Por su parte, ni la senadora Elizabeth Warren (de Massachussets) ni el senador Sherrod Brown (de Ohio) se han echado para atrás. El 25 de abril escribieron una carta a Obama en términos muy enérgicos, donde le urgen a que haga público el texto del TPP. "Su gobierno ha considerado al texto del acuerdo como si estuviera clasificado y lo mantiene escondido del escrutinio público", dicen en su carta, "y de ese modo lo vuelve un acuerdo secreto. Actualmente es algo ilegal que los periodistas, expertos, promotores o el público en general, revisen el texto de este acuerdo. Y aunque usted señaló que los miembros del Congreso pueden ir a verlo... y leer el texto del acuerdo —como lo hemos hecho nosotros— usted se olvidó mencionar que tenemos prohibido por ley comentar sobre los detalles del texto en público".

Los senadores ponen el caso de que, en el 2001, hasta George Bush hizo públicas "partes" del Tratado de Libre Comercio de América del Norte (TLCAN) "varios meses" antes de que el Congreso votara por la vía rápida. En esa ocasión, el representante comercial de EU, Robert Zoellick, señaló que su publicación "haría más comprensibles internacionalmente sus beneficios económicos y sociales al público y aumentaría la conciencia del público y su apoyo" al acuerdo. "Sugerimos respetuosamente", dicen los senadores, "que calificar de 'deshonestas' las evaluaciones de sindicalistas, periodistas, miembros del Congreso y otros que no están de acuerdo con su enfoque sobre la transparencia en asuntos comerciales es tan falso como improbable que sirva a los mejores intereses del pueblo estadounidense".

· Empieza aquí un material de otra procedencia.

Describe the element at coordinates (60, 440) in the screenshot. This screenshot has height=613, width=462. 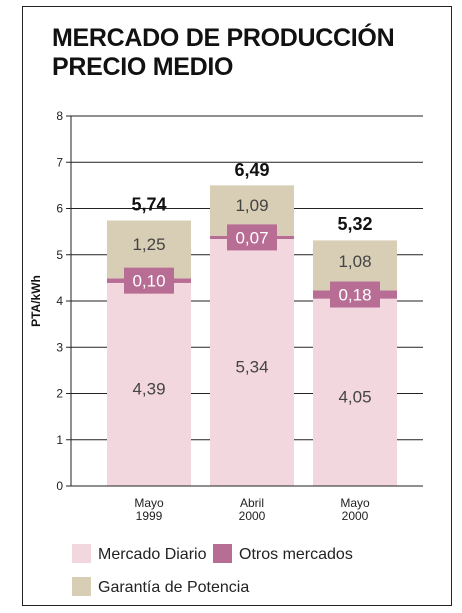
I see `y-tick-label-1: 1` at that location.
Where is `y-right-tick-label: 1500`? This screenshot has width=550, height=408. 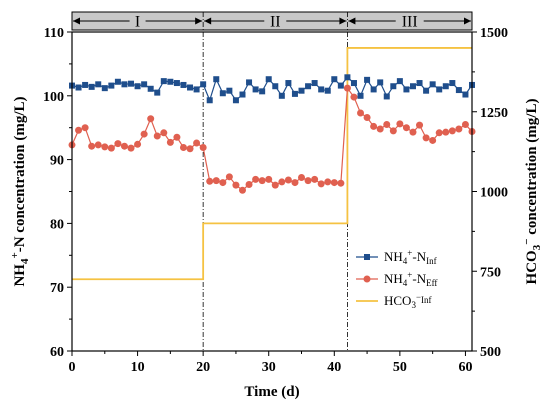
y-right-tick-label: 1500 is located at coordinates (494, 34).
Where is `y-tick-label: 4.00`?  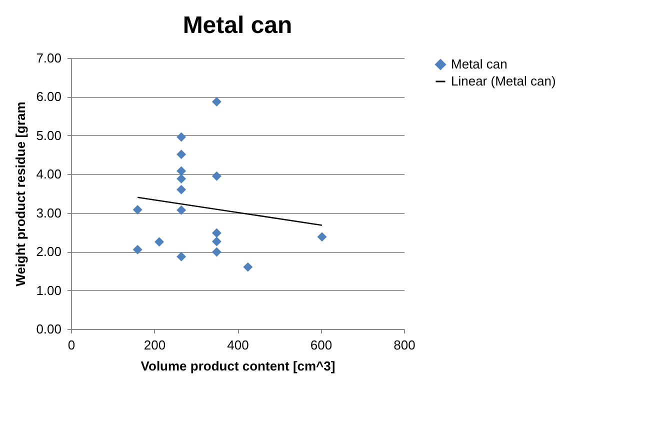
y-tick-label: 4.00 is located at coordinates (49, 174).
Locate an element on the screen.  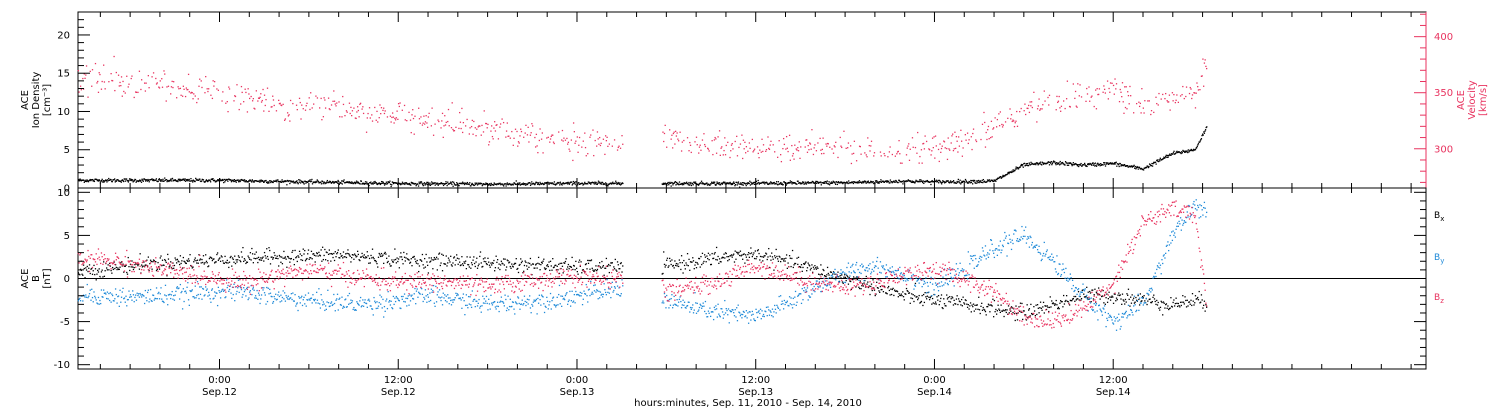
y-tick-label: 10 is located at coordinates (64, 112).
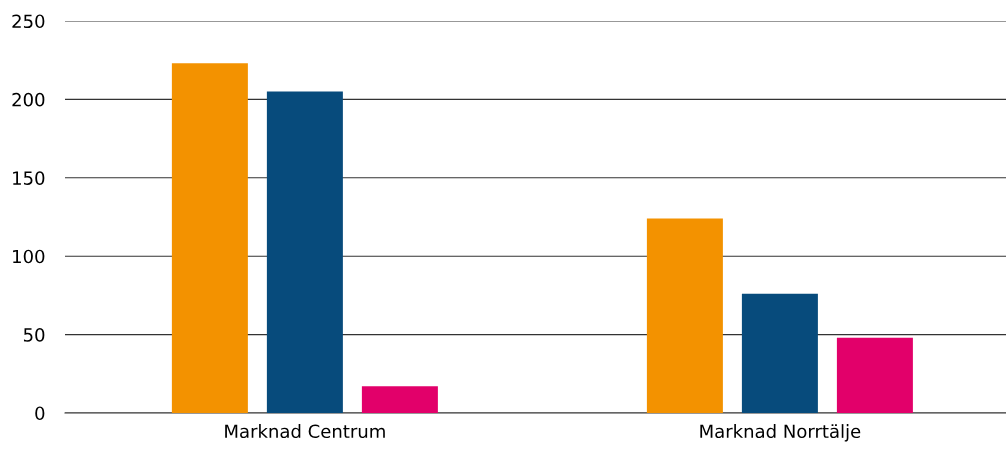 This screenshot has width=1006, height=453. What do you see at coordinates (29, 178) in the screenshot?
I see `y-tick-label: 150` at bounding box center [29, 178].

La promotora de la ley Glass-Steagall, Ellen Brown, escribió un artículo el fin de semana del 25 de abril en donde ataca los tribunales supranacionales diseñados para juzgar las disputas entre inversionistas y el Estado (ISDS, por sus siglas en inglés). Luego de citar las revelaciones que han hecho Yves Smith y otros, Brown concluye con que "parece que hay algo más aparte de atraer el dinero de los inversionistas y fomentar el comercio internacional. El TPP destruiría nuestra forma de gobierno republicano bajo el estado de derecho, al elevar los derechos de los inversionistas —también llamados derechos del 'capital'— por encima de los derechos de los ciudadanos. Eso significa que el TPP es abiertamente inconstitucional".

Joseph Stiglitz y Paul Krugman denunciaron en el blog australiano MacroBusiness, luego de examinar los capítulos sobre propiedad intelectual y de inversión que se habían filtrado por WikiLeaks, que el TPP establecería una estructura regulatoria al estilo estadounidense que le transferiría considerable poder tipo monopolio a las empresas farmacéuticas estadounidenses y a las empresas digitales. "En el borrador del capítulo sobre propiedad intelectual se incluye la propuesta de extender protección de patentes y fortalecer los monopolios sobre la información clínica. Asimismo, marca la extensión de patentes para nuevas formas de substancias conocidas, así como para nuevos usos de medicinas viejas, lo cual llevaría a que fueran perennes, con lo cual las patentes se podrán renovar continuamente".

La pregunta abierta es si esta resistencia se puede convertir en acción para resolver el problema más amplio, el de sacar a Obama de su cargo por sus crímenes acumulados, y el peor crimen en perspectiva, la amenaza inminente de guerra termonuclear global.